本文:

##########

宇宙の心臓
トマス・コーワン博士の『人間の心臓、宇宙の心臓』を引き続き紹介する。
今回は、本の題名にある「宇宙の心臓」についての章から、要点を引用していく。
病気の根は、私たちの周囲にある。それは、社会、経済、政治システムを含む。「宇宙の心臓」を理解することは、人類が今そこにいるより大きな文脈を解く鍵である。
医学大学時代の、人智学の教師ノーマン・デヴィッドソンは、世界を知るのに重要なのは、地球は止まっており、太陽や惑星が私たちの周りを回っていることを理解することであると語っていた。(太陽は、らせんを描いており、惑星は、太陽のらせんの道に引き寄せられている。)
地球中心説の人々
・数千年の間、サステナブルな社会に生きてきた。
・惑星、動物、土壌等を含め、環境の健康を改善してきた・・・太陽中心説の人々
・サステナブルでない社会に生きている。
・生命界の健康を低下させてきた ・・・
ここで言う地球中心説(天動説)は、勿論、物理学で言うそれではない。人間個人個人を中心において世界を見ると言うことである。それは近代において否定された思想であるが、それに基づき生きていた人々はむしろ自然や宇宙と調和した生活をしていた。自分の存在の意味も無意識的に感じていたのである。しかし、太陽中心説(地動説)に転換したことにより、そのような感覚は失われ、人の霊性の感覚も失われていき、人は、自身を物質世界の一部分に過ぎないと思うようになっていったのである。シュタイナーは、地動説は、ルシファーの人類への攻撃であると語っている。
なお、太陽と惑星の軌道についての文章は、太陽の周りを惑星が単純に周回しているという一般的な太陽系の姿は、実際のものと異なっていることを意味している。太陽自体が猛スピードで動いており、惑星はそれと一緒に移動しているからである。ネットには、直進する太陽の周りを螺旋軌道している惑星の動きを描写している動画も見られるが、シュタイナーは、太陽の動きも直線ではないとしているようなので、惑星を含む真の太陽系の軌道はかなり複雑なようで、実は、これらの動画も真実ではないようである。これについては、いずれ新たに項目を設けて解説したいと思ってい。

##########

課題:
1 - 「宇宙の心臓」についての本文で、ノーマン・デヴィッドソンは何の教師だったとされているか。
2 - 「宇宙の心臓」についての本文のうち、「病気の根は、私たちの周囲にあ」から「への攻撃であると語っている。」までをすべて書き写せ。

データセットのレコード
##########

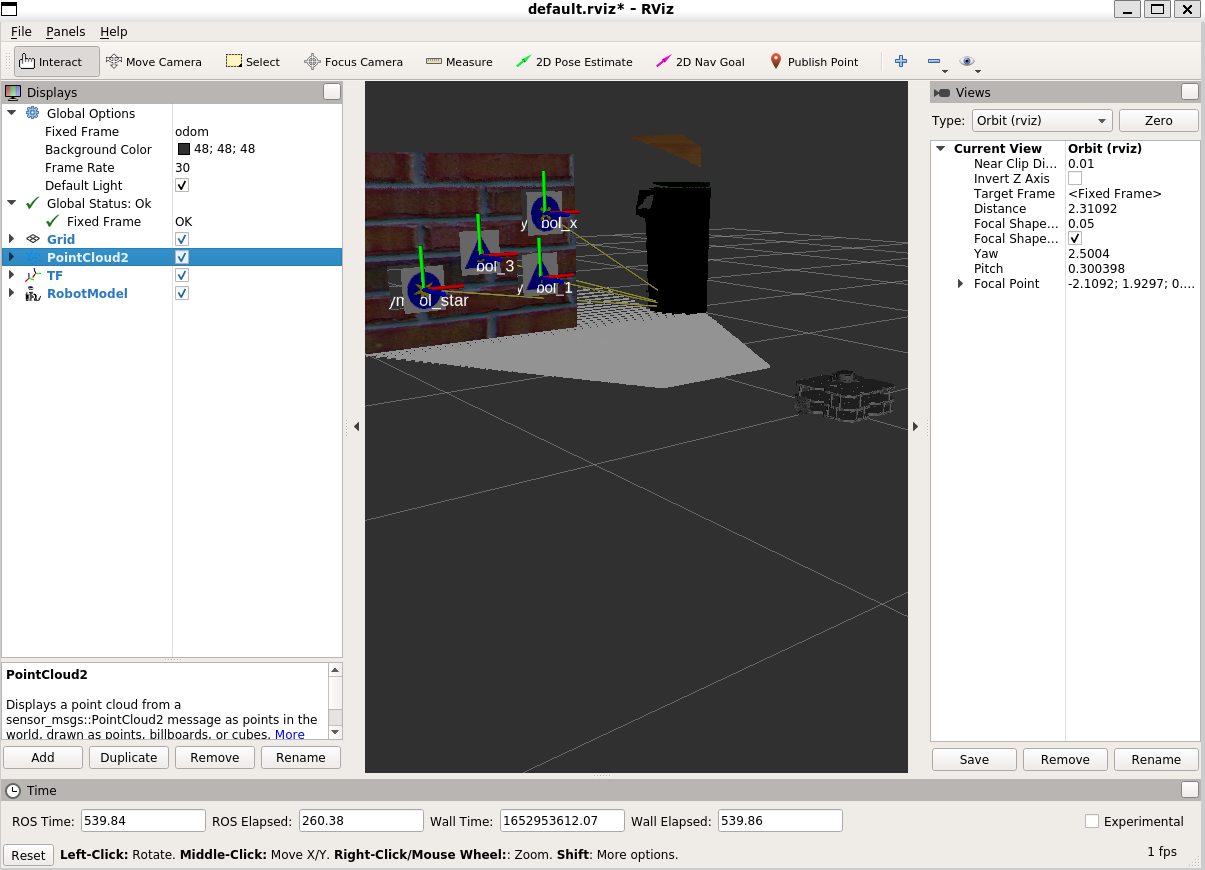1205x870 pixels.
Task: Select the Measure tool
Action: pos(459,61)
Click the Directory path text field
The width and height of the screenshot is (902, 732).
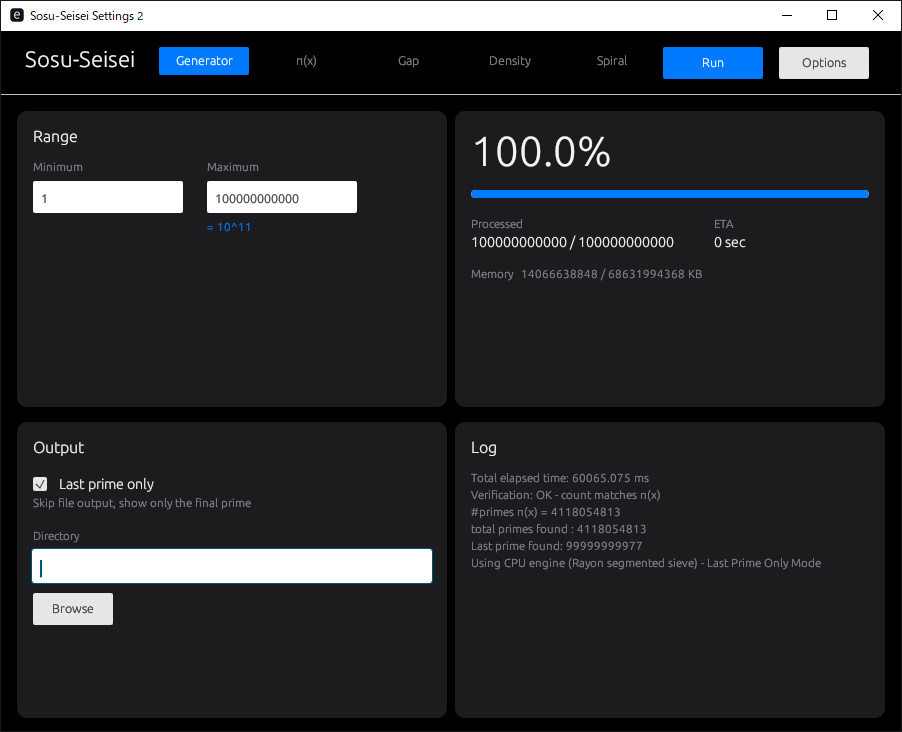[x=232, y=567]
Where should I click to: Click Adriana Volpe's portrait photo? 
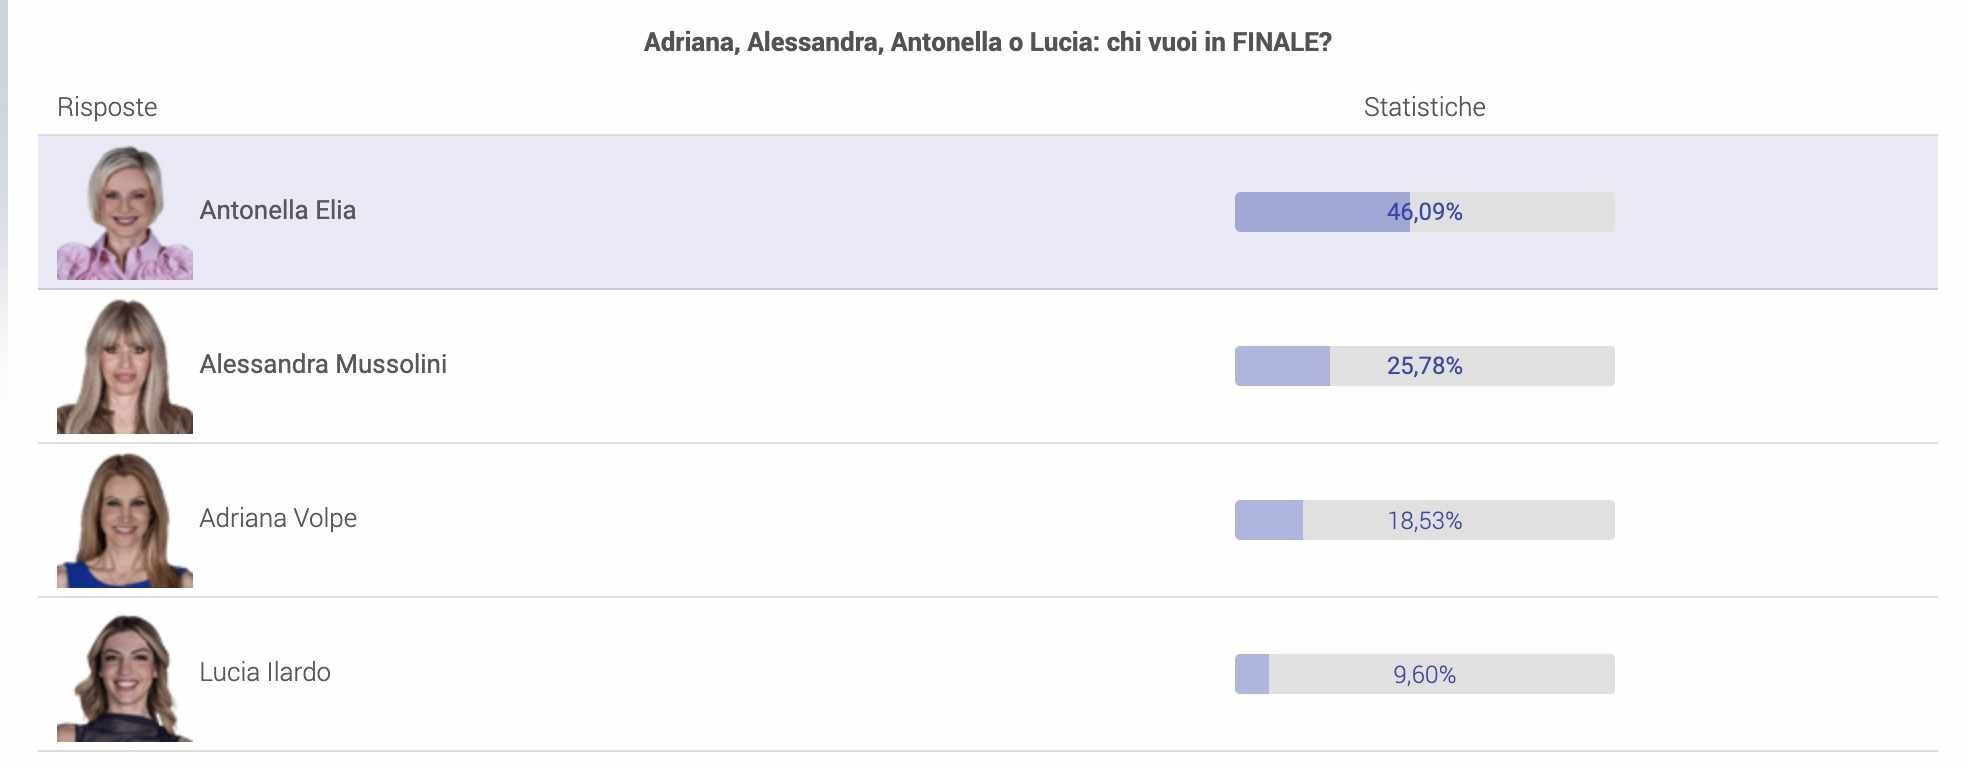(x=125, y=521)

##########

解答:
1 - 人智学の教師である。

2 -
病気の根は、私たちの周囲にある。それは、社会、経済、政治システムを含む。「宇宙の心臓」を理解することは、人類が今そこにいるより大きな文脈を解く鍵である。
医学大学時代の、人智学の教師ノーマン・デヴィッドソンは、世界を知るのに重要なのは、地球は止まっており、太陽や惑星が私たちの周りを回っていることを理解することであると語っていた。(太陽は、らせんを描いており、惑星は、太陽のらせんの道に引き寄せられている。)
地球中心説の人々
・数千年の間、サステナブルな社会に生きてきた。
・惑星、動物、土壌等を含め、環境の健康を改善してきた・・・太陽中心説の人々
・サステナブルでない社会に生きている。
・生命界の健康を低下させてきた ・・・
ここで言う地球中心説(天動説)は、勿論、物理学で言うそれではない。人間個人個人を中心において世界を見ると言うことである。それは近代において否定された思想であるが、それに基づき生きていた人々はむしろ自然や宇宙と調和した生活をしていた。自分の存在の意味も無意識的に感じていたのである。しかし、太陽中心説(地動説)に転換したことにより、そのような感覚は失われ、人の霊性の感覚も失われていき、人は、自身を物質世界の一部分に過ぎないと思うようになっていったのである。シュタイナーは、地動説は、ルシファーの人類への攻撃であると語っている。